Мы собирались расходиться, когда неожиданно услышали едва различимые звуки, доносившиеся из глубины парка. Они походили на стоны младенца во сне, когда он неумело, по-своему требует внимания родителей, ворочаясь в кроватке. Серега с неожиданной решимостью направился вглубь парка, и я, заинтригованный, последовал за ним. Каково же было наше удивление, когда на слабо освещенной площадке под фонарным столбом мы увидели кошку.
В ее зеленых глазах, истерзанных мукой, светилась мольба о помощи, и стоны умирающего животного терзали слух. Кошка распласталась на мотке проволоки, острые концы которой врезались в живот и пронзали его насквозь. При нашем появлении она судорожно тряхнула мохнатой головой и прижала уши, издав истошный, короткий крик.
- Серега, - жалобно промямлил я. – Что делать-то будем?
Но он словно не слышал. Отстранив меня в сторону, нагнулся над животным и решительным движением прекратил его мучения. Что случилось затем я понял не сразу. Серега вдруг пошатнулся. Он не слышал моих удивленных возгласов, не смотрел больше в сторону кошки. Прижавшись спиной к столбу, спрятав лицо в широких, шершавых ладонях, он как-то весь сжался и затрясся.
Серега плакал тихо, напрасно пытаясь унять слезы, скрыть их от меня, и впервые я видел его таким, разбитым и одиноким.

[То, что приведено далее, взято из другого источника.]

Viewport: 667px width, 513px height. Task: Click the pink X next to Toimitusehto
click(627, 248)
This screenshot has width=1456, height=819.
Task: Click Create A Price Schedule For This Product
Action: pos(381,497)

И вспомнились мне годы нашего детства, когда Серега приходил в школу с синяками, горделиво расправив плечи и рассказывая, как подрался с хулиганами. Вспомнилось, как в очередной раз не вывел своего щенка на прогулку, на расспросы лишь пожимая плечами и улыбаясь, как с неожиданной яростью налетал на моих обидчиков… И только я знал, что синяки у него о пьяницы-отца, что щенок его, пузатый, лопоухий, умер от чумки, но даже тогда он не плакал. Прямой, открытый, он сносил многое, на все отвечая улыбкой, и только у него она получалась такой открытой и настоящей.
Я разорвал с Серегой все связи, все ниточки, когда его посадили в первый раз. Когда же это произошло во второй раз, я узнал об этом из газет. Что случилось с ним, когда я уехал, не знаю. Только теперь, когда, сидя на земле, он оплакивал убитое животное, а может и нечто большее, я вдруг осознал свою ничтожность и то, как сильно во мне он нуждался тогда, десять лет назад.
На следующий день Серега уехал. На прощание он крепко пожал мне руку и улыбнулся так, словно не было десяти лет разлуки. Я обещал ему, что больше мы не потеряемся и звал в гости.
Это была наша последняя встреча. Спустя неделю я узнал, что Серега разбился на машине.
Подобно тому, как мой друг оплакивал животное, я, стоя на коленях перед сырой могилой, оплакивал его. Едва различимые рыдания, терзающие меня, вырывались наружу, и только в этот момент, момент полного единения с собой, я вдруг понял, о чем именно сожалел Серега в нашу последнюю встречу: о давно минувшем прошлом, которое уже никогда не вернуть назад.